◆ **What is expected**
Your job is to return every line in the data holding the string "link".

-------- Records supplied --------

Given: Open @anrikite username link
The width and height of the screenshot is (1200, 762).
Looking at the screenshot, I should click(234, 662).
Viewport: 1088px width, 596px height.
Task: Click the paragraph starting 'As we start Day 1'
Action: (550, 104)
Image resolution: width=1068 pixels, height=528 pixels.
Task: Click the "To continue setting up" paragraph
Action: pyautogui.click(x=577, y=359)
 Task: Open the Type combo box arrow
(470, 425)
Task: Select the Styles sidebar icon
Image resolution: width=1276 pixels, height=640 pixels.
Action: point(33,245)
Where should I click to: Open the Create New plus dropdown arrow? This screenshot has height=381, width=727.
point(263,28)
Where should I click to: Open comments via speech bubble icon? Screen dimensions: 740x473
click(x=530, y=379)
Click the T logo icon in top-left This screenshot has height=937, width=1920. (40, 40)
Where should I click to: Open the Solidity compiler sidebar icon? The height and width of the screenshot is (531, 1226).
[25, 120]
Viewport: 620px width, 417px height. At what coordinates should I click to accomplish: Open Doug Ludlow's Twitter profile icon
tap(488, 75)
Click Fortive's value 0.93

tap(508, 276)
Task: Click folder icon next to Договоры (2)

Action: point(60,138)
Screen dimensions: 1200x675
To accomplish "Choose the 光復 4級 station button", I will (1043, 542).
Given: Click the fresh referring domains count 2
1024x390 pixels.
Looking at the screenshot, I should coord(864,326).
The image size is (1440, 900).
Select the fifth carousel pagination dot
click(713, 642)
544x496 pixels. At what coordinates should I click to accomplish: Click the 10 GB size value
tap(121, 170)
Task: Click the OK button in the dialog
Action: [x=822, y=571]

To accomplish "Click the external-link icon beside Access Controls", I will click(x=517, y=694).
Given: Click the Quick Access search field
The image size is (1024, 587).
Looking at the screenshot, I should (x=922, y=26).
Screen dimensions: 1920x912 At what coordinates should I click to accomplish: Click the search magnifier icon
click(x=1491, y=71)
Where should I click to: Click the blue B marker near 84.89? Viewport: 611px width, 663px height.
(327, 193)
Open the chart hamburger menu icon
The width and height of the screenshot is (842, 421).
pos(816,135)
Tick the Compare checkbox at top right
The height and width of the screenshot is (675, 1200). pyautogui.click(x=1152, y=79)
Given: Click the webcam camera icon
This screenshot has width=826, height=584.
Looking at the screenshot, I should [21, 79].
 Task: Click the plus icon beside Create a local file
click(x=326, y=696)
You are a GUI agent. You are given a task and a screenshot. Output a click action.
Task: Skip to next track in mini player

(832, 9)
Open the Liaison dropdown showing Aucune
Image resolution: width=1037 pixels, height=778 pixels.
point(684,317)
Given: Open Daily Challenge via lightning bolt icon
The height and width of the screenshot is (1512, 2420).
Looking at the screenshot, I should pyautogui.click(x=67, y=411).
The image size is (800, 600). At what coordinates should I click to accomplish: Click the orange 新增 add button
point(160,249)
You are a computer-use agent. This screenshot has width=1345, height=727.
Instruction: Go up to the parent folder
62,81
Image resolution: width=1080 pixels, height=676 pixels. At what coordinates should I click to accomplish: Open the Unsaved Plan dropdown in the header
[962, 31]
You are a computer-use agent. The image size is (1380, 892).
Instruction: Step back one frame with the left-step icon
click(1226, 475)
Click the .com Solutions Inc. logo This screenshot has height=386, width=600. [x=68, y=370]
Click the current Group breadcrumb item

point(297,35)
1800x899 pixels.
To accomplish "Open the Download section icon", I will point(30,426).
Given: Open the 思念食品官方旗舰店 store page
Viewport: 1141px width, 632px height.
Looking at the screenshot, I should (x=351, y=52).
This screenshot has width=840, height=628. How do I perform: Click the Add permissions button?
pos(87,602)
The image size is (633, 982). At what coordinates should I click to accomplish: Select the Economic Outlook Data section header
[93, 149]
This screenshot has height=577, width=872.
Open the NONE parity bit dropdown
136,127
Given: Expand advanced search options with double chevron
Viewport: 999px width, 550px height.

--------

◆ **Solved problem**
Given: Open @anrikite username link
To accomplish "Click the external-link icon beside Access Controls", I will click(x=517, y=694).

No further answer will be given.